Ik was toen veertien en de enige in
mijn gezin. Het vloeide voort uit
het feit dat ik een groot hart had
voor dieren, en vooral ook voor hun
welzijn en vrijheid. Dit lag buiten mijn verstand, ook
al lag ik 's nachts in bed hardop
mijn verstandelijke argumenten te
repeteren, voor het geval ik door
critici aan de tand gevoeld zou worden.
Ik moest en zou iedere discussie over
het onderwerp winnen, alsof er iets
te verliezen viel. Kennelijk vond
ik niet dat het gevoel dat ik erbij
had genoeg was om me tegenover de
vleesetende buitenwereld te verantwoorden.

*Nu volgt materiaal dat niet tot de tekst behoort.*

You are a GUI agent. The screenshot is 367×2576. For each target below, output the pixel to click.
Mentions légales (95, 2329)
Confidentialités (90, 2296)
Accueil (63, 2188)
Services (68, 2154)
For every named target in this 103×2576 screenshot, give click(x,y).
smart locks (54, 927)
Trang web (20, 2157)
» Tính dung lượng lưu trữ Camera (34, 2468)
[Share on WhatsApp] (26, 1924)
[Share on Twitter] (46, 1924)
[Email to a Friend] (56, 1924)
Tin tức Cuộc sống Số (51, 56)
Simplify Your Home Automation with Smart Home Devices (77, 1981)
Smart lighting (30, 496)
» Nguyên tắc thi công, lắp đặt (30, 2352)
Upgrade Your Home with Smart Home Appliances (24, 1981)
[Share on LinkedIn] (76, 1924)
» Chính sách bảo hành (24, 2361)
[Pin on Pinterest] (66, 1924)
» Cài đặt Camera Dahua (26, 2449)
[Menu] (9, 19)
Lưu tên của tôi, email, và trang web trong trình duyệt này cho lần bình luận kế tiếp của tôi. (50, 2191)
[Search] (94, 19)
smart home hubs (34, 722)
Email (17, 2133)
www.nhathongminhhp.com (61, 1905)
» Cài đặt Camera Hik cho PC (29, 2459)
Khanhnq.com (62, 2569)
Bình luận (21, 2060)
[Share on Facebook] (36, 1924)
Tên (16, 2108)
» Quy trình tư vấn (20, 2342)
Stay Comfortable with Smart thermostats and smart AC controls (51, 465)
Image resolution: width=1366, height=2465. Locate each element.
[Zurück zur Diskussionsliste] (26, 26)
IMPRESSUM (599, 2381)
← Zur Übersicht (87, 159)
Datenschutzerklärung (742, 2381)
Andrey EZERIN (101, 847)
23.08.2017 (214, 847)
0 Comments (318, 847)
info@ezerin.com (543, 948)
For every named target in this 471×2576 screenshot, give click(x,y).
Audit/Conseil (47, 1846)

Alsof ik trouwens verantwoording af
zou moeten leggen! Arme, ijverige
tiener.
Enfin, ik weet dat het geen verstandelijke
keuze was, omdat ik me de lange tijd
terugkomende nachtmerries herinner
waarin ik bloederige kuikentjes aantrof
in een gekookt ei aantrof, en hoe
ik de keuken meed als het er walmde
van gebakken vis, en hoe ik kokhalsde
bij het idee dat ik vlees zou moeten
eten.
Maar lieve God, wat is dan mijn diepste
beweegreden om niet meer in een beest
te bijten? Weet je wat, laat ik het hem maar voorleggen, waarom niet! |
|
Eenakter
voor drie fenomenen |
Lieve God,
waarom ben ik vegetariër? |
Ik heb je
vraag gehoord. Met wie spreek ik? |
Met mij,
Laura. |
Juist, maar
welk deel? |
(zucht).
Ik zou het niet weten, maar …. |
Laten we
de communicatie helder maken. Anders
kunnen we mekaar niet vertrouwen. Met
welk deel van Laura heb ik van doen? |
God, besta
je eigenlijk wel? Misschien zuig ik
dit gesprek wel uit mijn duim. |
Aha, daar
hebben we Brein. Welkom Brein, vanaf
nu mag je voor jezelf spreken. |
Dank u wel.
Bestaat u eigenlijk wel? Het lijkt me
handig om hiermee te beginnen. |
Heel verstandig.
Ik antwoord met een wedervraag: Brein,
besta je eigenlijk wel? |
Absoluut.
Ik denk, ik doe. Voor mij is dat bewijs. |
Als ik jouw
bewijsvoering op mezelf zou loslaten,
besta ik ook. |
Toch ben
ik niet overtuigd. |
Laura, besta
jij? |
Ik beweeg,
ik kolk, ik voel, ik ervaar. Ik weet
niet of ik besta. Dat interesseert me
ook niet. Wat betekent dat eigenlijk,
bestaan? |
Bestaan is
een concept waar Brein graag mee werkt.
Laura, je ervaart jezelf. Ervaar je
ook mij? |
Zeker. Brein,
ervaar jij God? |
Ik ervaar
nooit. Ik neem waar. En ik neem een
aantal dingen waar die niet te rijmen
zijn. Maar om dat nou God te noemen…. |
Kunnen we
voor de duur van dit gesprek leven met
de onzekerheid van het, van mijn of
van ons bestaan? Anders kunnen we niet
beginnen. En het kan wel een leuk spel
worden. |
Spel? Ik
dacht dat er een vraag was. |
Ja, spel
of vraag. Ik stel voor dat we alledrie
iets inzetten, iets dat ons op dit moment
het waardevolst lijkt. |
Dan wil ik
mijn logica inzetten. |
Ik zet mijn
eerlijkheid in. |
En ik mijn
liefde. Laura wat was je vraag? |
Waarom ik
vegetariër ben. |
Waarom wil
je dat graag weten? |
Ik hoef het
helemaal niet te weten. Het was Breins
idee om het te vragen. |
De vraag
werd door iemand anders aan Laura gesteld.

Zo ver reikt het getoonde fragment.